Tourtière – French Canadian Meat Pie

Tourtière is a traditional French Canadian spiced meat pie for the holidays. Like ragu in Italy, the Quebecois approach to Tourtière is highly personal. There are as many recipes for tourtière as there are cooks in Quebec!

Tourtiere Meat Pie Recipe, Food Gypsy

Quebec’s Own French Canadian Meat Pie

Some Quebecois favour a Lac Saint Jean approach, with chunky meats and potatoes but most used ground meats, traditionally a ‘tri-meat’ blend of pork, beef and veal, that’s widely available in Quebec.

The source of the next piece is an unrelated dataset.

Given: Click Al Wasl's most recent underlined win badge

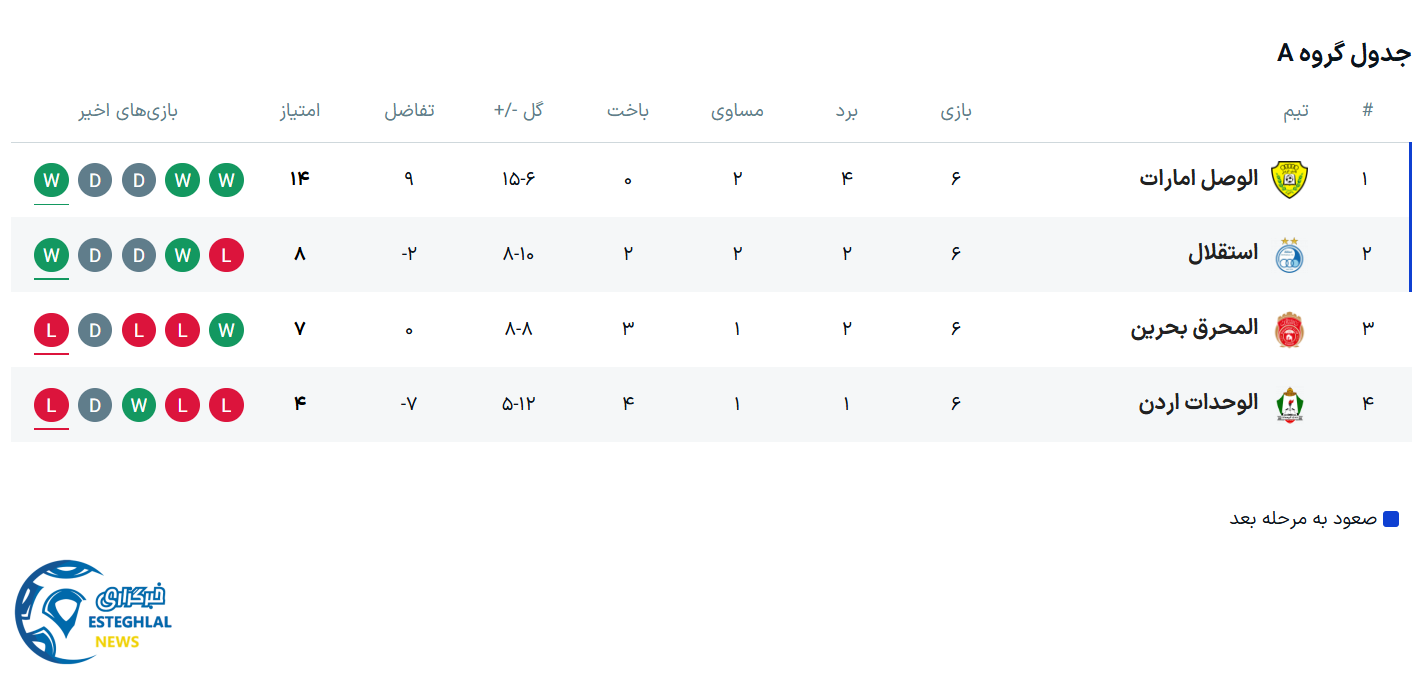Looking at the screenshot, I should point(51,181).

Others prefer to use pork and veal, some all beef, others all pork, that they grind themselves. There are tourtière recipes that call for fillers, like breadcrumbs but most often, potatoes to help the meat filling bind. Some add cream or milk. There are wet mixes and dry mixes, and those that swear (in the most Quebecois way) that a good French Canadian meat pie should run all over the plate.

The one thing that everyone can agree on – a good tourtière spiced with cinnamon, allspice and cloves – is a must for Christmas!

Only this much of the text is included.